BEGIN

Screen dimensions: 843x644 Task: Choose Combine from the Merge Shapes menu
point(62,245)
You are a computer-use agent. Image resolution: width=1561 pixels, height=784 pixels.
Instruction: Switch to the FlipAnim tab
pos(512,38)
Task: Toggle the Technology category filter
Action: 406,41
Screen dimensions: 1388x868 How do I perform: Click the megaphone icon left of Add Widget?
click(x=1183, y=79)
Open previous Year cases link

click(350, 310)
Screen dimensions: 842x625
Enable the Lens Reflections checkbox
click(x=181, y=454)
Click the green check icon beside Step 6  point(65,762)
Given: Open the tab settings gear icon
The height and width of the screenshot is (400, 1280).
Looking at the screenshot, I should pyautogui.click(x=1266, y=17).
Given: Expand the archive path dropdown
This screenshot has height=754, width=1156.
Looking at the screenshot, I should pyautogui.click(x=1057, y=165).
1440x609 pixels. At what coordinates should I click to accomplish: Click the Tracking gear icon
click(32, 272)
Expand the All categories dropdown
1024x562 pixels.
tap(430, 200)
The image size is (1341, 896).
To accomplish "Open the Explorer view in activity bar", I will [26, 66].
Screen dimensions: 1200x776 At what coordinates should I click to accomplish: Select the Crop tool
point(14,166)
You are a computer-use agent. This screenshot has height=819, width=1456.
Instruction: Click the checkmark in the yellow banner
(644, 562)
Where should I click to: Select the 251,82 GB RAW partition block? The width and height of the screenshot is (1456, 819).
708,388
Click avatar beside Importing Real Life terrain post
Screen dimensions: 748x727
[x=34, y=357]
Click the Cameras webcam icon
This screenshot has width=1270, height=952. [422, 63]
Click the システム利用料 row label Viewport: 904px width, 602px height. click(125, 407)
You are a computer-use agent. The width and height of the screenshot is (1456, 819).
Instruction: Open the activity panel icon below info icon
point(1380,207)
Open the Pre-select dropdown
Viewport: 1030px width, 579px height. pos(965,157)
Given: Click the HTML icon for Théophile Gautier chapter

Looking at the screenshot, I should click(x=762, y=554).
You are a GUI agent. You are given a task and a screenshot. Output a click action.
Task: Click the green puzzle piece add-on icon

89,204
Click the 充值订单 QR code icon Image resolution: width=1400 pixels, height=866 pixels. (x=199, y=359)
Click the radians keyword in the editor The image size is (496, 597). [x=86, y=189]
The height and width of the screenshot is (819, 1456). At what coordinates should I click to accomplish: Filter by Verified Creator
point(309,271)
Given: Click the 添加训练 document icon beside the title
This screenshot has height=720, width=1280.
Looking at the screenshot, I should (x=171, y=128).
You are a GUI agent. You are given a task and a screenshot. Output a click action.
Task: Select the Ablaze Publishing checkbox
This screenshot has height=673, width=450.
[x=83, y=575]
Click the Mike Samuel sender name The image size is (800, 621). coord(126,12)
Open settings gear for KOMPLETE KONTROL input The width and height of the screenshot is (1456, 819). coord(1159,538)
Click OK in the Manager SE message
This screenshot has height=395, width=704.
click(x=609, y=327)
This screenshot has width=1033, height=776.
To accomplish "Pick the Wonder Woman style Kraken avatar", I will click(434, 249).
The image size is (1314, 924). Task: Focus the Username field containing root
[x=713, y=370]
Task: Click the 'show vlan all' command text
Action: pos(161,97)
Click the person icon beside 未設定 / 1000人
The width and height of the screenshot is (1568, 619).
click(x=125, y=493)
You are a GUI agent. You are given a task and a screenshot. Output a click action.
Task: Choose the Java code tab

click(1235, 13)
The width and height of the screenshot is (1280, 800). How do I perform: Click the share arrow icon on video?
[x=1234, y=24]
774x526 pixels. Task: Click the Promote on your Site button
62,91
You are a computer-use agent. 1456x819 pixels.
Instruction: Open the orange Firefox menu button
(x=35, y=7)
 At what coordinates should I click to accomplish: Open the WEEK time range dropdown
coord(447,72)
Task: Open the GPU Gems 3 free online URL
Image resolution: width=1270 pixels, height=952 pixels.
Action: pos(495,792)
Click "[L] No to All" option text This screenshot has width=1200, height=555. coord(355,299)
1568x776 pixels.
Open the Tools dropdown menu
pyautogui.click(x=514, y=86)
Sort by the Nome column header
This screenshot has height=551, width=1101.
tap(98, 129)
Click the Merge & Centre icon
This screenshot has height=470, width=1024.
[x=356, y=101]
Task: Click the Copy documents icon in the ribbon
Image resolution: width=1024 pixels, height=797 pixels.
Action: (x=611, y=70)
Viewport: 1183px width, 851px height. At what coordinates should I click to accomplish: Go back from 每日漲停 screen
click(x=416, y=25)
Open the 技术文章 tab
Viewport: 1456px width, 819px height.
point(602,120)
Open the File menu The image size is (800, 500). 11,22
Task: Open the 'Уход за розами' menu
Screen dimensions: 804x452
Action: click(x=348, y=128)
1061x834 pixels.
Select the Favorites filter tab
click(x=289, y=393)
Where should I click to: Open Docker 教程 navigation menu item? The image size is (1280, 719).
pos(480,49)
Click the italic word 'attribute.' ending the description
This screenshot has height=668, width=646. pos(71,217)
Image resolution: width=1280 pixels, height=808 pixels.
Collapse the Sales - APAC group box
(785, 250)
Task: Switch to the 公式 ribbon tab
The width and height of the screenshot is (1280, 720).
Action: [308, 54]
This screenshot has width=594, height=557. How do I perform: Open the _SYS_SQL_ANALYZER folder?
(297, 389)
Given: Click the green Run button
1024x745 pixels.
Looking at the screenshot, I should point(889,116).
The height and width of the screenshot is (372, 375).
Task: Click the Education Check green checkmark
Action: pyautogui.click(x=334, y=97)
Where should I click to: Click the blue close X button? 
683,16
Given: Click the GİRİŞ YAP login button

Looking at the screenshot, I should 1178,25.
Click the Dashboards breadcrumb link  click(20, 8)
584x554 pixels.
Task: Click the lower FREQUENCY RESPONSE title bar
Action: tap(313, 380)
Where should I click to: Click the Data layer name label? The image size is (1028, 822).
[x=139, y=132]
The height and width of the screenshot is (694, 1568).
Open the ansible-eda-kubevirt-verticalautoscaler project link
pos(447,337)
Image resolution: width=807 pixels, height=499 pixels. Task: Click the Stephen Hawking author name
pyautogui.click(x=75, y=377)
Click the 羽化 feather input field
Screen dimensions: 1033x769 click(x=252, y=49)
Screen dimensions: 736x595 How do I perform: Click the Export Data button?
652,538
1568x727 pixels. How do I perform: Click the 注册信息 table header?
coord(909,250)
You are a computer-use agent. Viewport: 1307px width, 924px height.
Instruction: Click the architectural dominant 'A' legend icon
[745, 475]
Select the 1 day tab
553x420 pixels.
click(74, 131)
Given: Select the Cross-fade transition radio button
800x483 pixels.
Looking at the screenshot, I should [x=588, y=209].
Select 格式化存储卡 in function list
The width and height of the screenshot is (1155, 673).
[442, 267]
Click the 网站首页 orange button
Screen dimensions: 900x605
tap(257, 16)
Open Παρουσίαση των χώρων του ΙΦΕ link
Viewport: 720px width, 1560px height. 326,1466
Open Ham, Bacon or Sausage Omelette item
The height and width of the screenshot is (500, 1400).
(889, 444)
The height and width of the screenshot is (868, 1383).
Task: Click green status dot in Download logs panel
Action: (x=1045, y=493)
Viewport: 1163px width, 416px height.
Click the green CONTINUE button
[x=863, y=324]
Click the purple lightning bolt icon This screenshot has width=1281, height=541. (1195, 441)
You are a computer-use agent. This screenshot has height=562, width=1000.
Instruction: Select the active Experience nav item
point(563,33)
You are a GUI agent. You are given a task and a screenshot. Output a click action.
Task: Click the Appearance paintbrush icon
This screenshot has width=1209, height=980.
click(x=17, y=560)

END

Aim: Rewrite the listing above, swapping every "Instruction:" for "Goal:" and leaving all other text unchanged.

Complete response:
Screen dimensions: 843x644 Task: Choose Combine from the Merge Shapes menu
point(62,245)
You are a computer-use agent. Image resolution: width=1561 pixels, height=784 pixels.
Goal: Switch to the FlipAnim tab
pos(512,38)
Task: Toggle the Technology category filter
Action: 406,41
Screen dimensions: 1388x868 How do I perform: Click the megaphone icon left of Add Widget?
click(x=1183, y=79)
Open previous Year cases link

click(350, 310)
Screen dimensions: 842x625
Enable the Lens Reflections checkbox
click(x=181, y=454)
Click the green check icon beside Step 6  point(65,762)
Given: Open the tab settings gear icon
The height and width of the screenshot is (400, 1280).
Looking at the screenshot, I should pyautogui.click(x=1266, y=17).
Given: Expand the archive path dropdown
This screenshot has height=754, width=1156.
Looking at the screenshot, I should pyautogui.click(x=1057, y=165).
1440x609 pixels. At what coordinates should I click to accomplish: Click the Tracking gear icon
click(32, 272)
Expand the All categories dropdown
1024x562 pixels.
tap(430, 200)
The image size is (1341, 896).
To accomplish "Open the Explorer view in activity bar", I will [26, 66].
Screen dimensions: 1200x776 At what coordinates should I click to accomplish: Select the Crop tool
point(14,166)
You are a computer-use agent. This screenshot has height=819, width=1456.
Goal: Click the checkmark in the yellow banner
(644, 562)
Where should I click to: Select the 251,82 GB RAW partition block? The width and height of the screenshot is (1456, 819).
708,388
Click avatar beside Importing Real Life terrain post
Screen dimensions: 748x727
[x=34, y=357]
Click the Cameras webcam icon
This screenshot has width=1270, height=952. [422, 63]
Click the システム利用料 row label Viewport: 904px width, 602px height. click(125, 407)
You are a computer-use agent. The width and height of the screenshot is (1456, 819).
Goal: Open the activity panel icon below info icon
point(1380,207)
Open the Pre-select dropdown
Viewport: 1030px width, 579px height. pos(965,157)
Given: Click the HTML icon for Théophile Gautier chapter

Looking at the screenshot, I should click(x=762, y=554).
You are a GUI agent. You are given a task and a screenshot. Output a click action.
Task: Click the green puzzle piece add-on icon

89,204
Click the 充值订单 QR code icon Image resolution: width=1400 pixels, height=866 pixels. (x=199, y=359)
Click the radians keyword in the editor The image size is (496, 597). [x=86, y=189]
The height and width of the screenshot is (819, 1456). At what coordinates should I click to accomplish: Filter by Verified Creator
point(309,271)
Given: Click the 添加训练 document icon beside the title
This screenshot has height=720, width=1280.
Looking at the screenshot, I should (x=171, y=128).
You are a GUI agent. You are given a task and a screenshot. Output a click action.
Task: Select the Ablaze Publishing checkbox
This screenshot has height=673, width=450.
[x=83, y=575]
Click the Mike Samuel sender name The image size is (800, 621). coord(126,12)
Open settings gear for KOMPLETE KONTROL input The width and height of the screenshot is (1456, 819). coord(1159,538)
Click OK in the Manager SE message
This screenshot has height=395, width=704.
click(x=609, y=327)
This screenshot has width=1033, height=776.
To accomplish "Pick the Wonder Woman style Kraken avatar", I will click(434, 249).
The image size is (1314, 924). Task: Focus the Username field containing root
[x=713, y=370]
Task: Click the 'show vlan all' command text
Action: pos(161,97)
Click the person icon beside 未設定 / 1000人
The width and height of the screenshot is (1568, 619).
click(x=125, y=493)
You are a GUI agent. You are given a task and a screenshot. Output a click action.
Task: Choose the Java code tab

click(1235, 13)
The width and height of the screenshot is (1280, 800). How do I perform: Click the share arrow icon on video?
[x=1234, y=24]
774x526 pixels. Task: Click the Promote on your Site button
62,91
You are a computer-use agent. 1456x819 pixels.
Goal: Open the orange Firefox menu button
(x=35, y=7)
 At what coordinates should I click to accomplish: Open the WEEK time range dropdown
coord(447,72)
Task: Open the GPU Gems 3 free online URL
Image resolution: width=1270 pixels, height=952 pixels.
Action: pos(495,792)
Click "[L] No to All" option text This screenshot has width=1200, height=555. coord(355,299)
1568x776 pixels.
Open the Tools dropdown menu
pyautogui.click(x=514, y=86)
Sort by the Nome column header
This screenshot has height=551, width=1101.
tap(98, 129)
Click the Merge & Centre icon
This screenshot has height=470, width=1024.
[x=356, y=101]
Task: Click the Copy documents icon in the ribbon
Image resolution: width=1024 pixels, height=797 pixels.
Action: (x=611, y=70)
Viewport: 1183px width, 851px height. At what coordinates should I click to accomplish: Go back from 每日漲停 screen
click(x=416, y=25)
Open the 技术文章 tab
Viewport: 1456px width, 819px height.
point(602,120)
Open the File menu The image size is (800, 500). 11,22
Task: Open the 'Уход за розами' menu
Screen dimensions: 804x452
Action: click(x=348, y=128)
1061x834 pixels.
Select the Favorites filter tab
click(x=289, y=393)
Where should I click to: Open Docker 教程 navigation menu item? The image size is (1280, 719).
pos(480,49)
Click the italic word 'attribute.' ending the description
This screenshot has height=668, width=646. pos(71,217)
Image resolution: width=1280 pixels, height=808 pixels.
Collapse the Sales - APAC group box
(785, 250)
Task: Switch to the 公式 ribbon tab
The width and height of the screenshot is (1280, 720).
Action: [308, 54]
This screenshot has width=594, height=557. How do I perform: Open the _SYS_SQL_ANALYZER folder?
(297, 389)
Given: Click the green Run button
1024x745 pixels.
Looking at the screenshot, I should point(889,116).
The height and width of the screenshot is (372, 375).
Task: Click the Education Check green checkmark
Action: pyautogui.click(x=334, y=97)
Where should I click to: Click the blue close X button? 
683,16
Given: Click the GİRİŞ YAP login button

Looking at the screenshot, I should 1178,25.
Click the Dashboards breadcrumb link  click(20, 8)
584x554 pixels.
Task: Click the lower FREQUENCY RESPONSE title bar
Action: tap(313, 380)
Where should I click to: Click the Data layer name label? The image size is (1028, 822).
[x=139, y=132]
The height and width of the screenshot is (694, 1568).
Open the ansible-eda-kubevirt-verticalautoscaler project link
pos(447,337)
Image resolution: width=807 pixels, height=499 pixels. Task: Click the Stephen Hawking author name
pyautogui.click(x=75, y=377)
Click the 羽化 feather input field
Screen dimensions: 1033x769 click(x=252, y=49)
Screen dimensions: 736x595 How do I perform: Click the Export Data button?
652,538
1568x727 pixels. How do I perform: Click the 注册信息 table header?
coord(909,250)
You are a computer-use agent. Viewport: 1307px width, 924px height.
Goal: Click the architectural dominant 'A' legend icon
[745, 475]
Select the 1 day tab
553x420 pixels.
click(74, 131)
Given: Select the Cross-fade transition radio button
800x483 pixels.
Looking at the screenshot, I should [x=588, y=209].
Select 格式化存储卡 in function list
The width and height of the screenshot is (1155, 673).
[442, 267]
Click the 网站首页 orange button
Screen dimensions: 900x605
tap(257, 16)
Open Παρουσίαση των χώρων του ΙΦΕ link
Viewport: 720px width, 1560px height. 326,1466
Open Ham, Bacon or Sausage Omelette item
The height and width of the screenshot is (500, 1400).
(889, 444)
The height and width of the screenshot is (868, 1383).
Task: Click green status dot in Download logs panel
Action: (x=1045, y=493)
Viewport: 1163px width, 416px height.
Click the green CONTINUE button
[x=863, y=324]
Click the purple lightning bolt icon This screenshot has width=1281, height=541. (1195, 441)
You are a computer-use agent. This screenshot has height=562, width=1000.
Goal: Select the active Experience nav item
point(563,33)
You are a GUI agent. You are given a task and a screenshot. Output a click action.
Task: Click the Appearance paintbrush icon
This screenshot has width=1209, height=980.
click(x=17, y=560)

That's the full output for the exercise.